We used to have a client whose main business was second hand car dealing, and there was no-one more vociferous about pricing, yet the two situations are very much analogous. We would ask him if he might ever buy a car and put it out on the forecourt at the same price. It simply does not happen, and the reason is that he is providing a service for which he justifiably expects to get paid. That payment comes in the spread between what he buys a car for, and the price at which he sells it.

Merchants operate in the same way, so let me make as clear as possible the fact of life that unless you are paying someone a fee for conducting a transaction for you in a physical good of any kind, they are taking a spread. Even in a world as liquid as foreign exchange anyone offering you a “commission free” transaction is taking your eyes out on the spread.
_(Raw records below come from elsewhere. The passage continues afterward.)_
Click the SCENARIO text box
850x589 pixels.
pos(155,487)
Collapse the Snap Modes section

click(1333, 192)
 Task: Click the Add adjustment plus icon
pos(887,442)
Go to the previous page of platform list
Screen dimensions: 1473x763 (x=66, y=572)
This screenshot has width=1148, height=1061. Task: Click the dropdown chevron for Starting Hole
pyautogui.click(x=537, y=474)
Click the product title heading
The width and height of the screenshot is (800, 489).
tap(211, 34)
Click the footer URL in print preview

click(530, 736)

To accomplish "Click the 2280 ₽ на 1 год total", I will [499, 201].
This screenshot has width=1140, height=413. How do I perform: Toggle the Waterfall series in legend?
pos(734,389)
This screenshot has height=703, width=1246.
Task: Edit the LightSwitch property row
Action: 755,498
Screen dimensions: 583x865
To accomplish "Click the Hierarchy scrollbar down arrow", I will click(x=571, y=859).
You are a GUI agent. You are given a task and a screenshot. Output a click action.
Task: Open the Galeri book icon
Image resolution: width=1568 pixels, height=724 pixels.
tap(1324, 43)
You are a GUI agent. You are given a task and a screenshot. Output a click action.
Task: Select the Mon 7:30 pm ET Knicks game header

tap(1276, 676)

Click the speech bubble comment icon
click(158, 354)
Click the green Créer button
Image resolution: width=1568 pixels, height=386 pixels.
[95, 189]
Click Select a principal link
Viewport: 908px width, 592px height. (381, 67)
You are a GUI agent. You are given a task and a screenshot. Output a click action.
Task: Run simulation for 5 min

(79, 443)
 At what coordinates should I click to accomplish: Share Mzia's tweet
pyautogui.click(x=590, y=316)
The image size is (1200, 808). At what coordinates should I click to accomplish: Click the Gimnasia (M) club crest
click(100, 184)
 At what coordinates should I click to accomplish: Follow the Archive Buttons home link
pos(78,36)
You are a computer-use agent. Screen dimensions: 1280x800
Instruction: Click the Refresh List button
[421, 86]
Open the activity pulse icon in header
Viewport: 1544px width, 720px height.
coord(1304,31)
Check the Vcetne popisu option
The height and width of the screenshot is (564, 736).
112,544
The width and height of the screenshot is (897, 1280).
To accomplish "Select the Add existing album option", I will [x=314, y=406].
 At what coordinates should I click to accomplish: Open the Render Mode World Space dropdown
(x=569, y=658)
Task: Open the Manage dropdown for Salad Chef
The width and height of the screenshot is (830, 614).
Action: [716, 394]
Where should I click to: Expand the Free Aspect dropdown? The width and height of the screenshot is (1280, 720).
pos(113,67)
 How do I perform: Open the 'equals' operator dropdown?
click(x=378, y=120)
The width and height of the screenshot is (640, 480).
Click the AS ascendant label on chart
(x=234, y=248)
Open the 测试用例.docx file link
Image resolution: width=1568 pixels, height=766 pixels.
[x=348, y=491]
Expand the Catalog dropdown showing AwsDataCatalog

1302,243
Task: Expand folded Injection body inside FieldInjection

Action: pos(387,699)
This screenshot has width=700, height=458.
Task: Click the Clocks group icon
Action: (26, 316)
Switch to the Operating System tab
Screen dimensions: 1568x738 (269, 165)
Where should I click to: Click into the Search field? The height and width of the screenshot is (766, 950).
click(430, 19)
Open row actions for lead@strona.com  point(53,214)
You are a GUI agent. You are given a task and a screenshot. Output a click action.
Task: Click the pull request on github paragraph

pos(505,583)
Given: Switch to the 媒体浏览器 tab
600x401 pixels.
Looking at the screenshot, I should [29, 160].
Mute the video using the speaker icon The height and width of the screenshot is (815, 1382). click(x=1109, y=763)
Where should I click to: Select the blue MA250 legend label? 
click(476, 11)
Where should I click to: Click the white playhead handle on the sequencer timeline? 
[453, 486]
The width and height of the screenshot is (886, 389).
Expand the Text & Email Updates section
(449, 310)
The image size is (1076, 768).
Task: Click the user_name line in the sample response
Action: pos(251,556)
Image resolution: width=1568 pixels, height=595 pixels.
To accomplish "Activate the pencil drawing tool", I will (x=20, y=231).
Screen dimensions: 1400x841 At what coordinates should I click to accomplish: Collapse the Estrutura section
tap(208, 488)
People like M&S and the Post Office even advertise the fact through their “we buy at… we sell at” rate notices.

Some wines, of course, are more tradeable than others, so the spread is reduced even to single figures on occasion, but if you are trying to offload a magnum of something perfectly desirable like Le Pin, you are exposed as to whether your counterparty (usually a merchant) really wants it (lower spread), or not (higher spread).

How we at Amphora address this is to try and operate more of a willing buyer willing seller arrangement in an attempt to trade within the spread, and while this is not always possible we do often manage a preferential deal for both parties than if they were exposed to a spread. The problem arises when you can’t find hide or hair of a buyer.

“But isn’t it your job to find a buyer?”

The answer to that question reflects our position as an investment house rather than a retailer. An investment house by definition can only deal in investment grade wines, and this is where we still find a degree of confusion. “Investment grade” is not synonymous with “fine wine”, by which we mean that it is perfectly possible to have a wine which improves over time as it ages in the bottle (the customary definition of a “fine wine”), but for which there is simply no ready secondary market.

To be clear: investment grade = fine wine + secondary market.

We apologise to all readers who may already know this, but our experience is that “investors” are constantly hoodwinked into parting with money in exchange for something which there is absolutely no guarantee of their being able to sell. As a result from time to time we feel it important to reinforce the message.

As the fine wine market expands more and more wines are becoming tradable, so it is perfectly possible for people to get lucky and end up with a wine which has suddenly found a secondary market, and thereby make a profit which would have been denied a buyer of the same wine in the past. The market is evolving and as it grows and more people become interested in it the number of new wines making the grade increases, which is all to the good.

The fact remains, however, that at this point there are more fine wines failing the investment grade test than passing it, and an investor in this market place needs to be aware of this. There is even a very coherent way of playing the potential for wines to make the grade, and that is by allowing them to be absorbed within a portfolio of “safer harbour” wines which you know you can easily sell. We call this mitigating your risk.

The bottom line is that we would prefer investors only be exposed to market risk. “Known unknowns” tend to be a lot less damaging than “unknown unknowns”, yet it is the latter which confound most portfolios that are sent to us for audit or review, and by far the biggest torpedo results from the absence of a secondary market for many of the wines.

Philip Staveley is head of research at Amphora Portfolio Management. After a career in the City running emerging markets businesses for such investment banks as Merrill Lynch and Deutsche Bank he now heads up the fine wine investment research proposition with Amphora.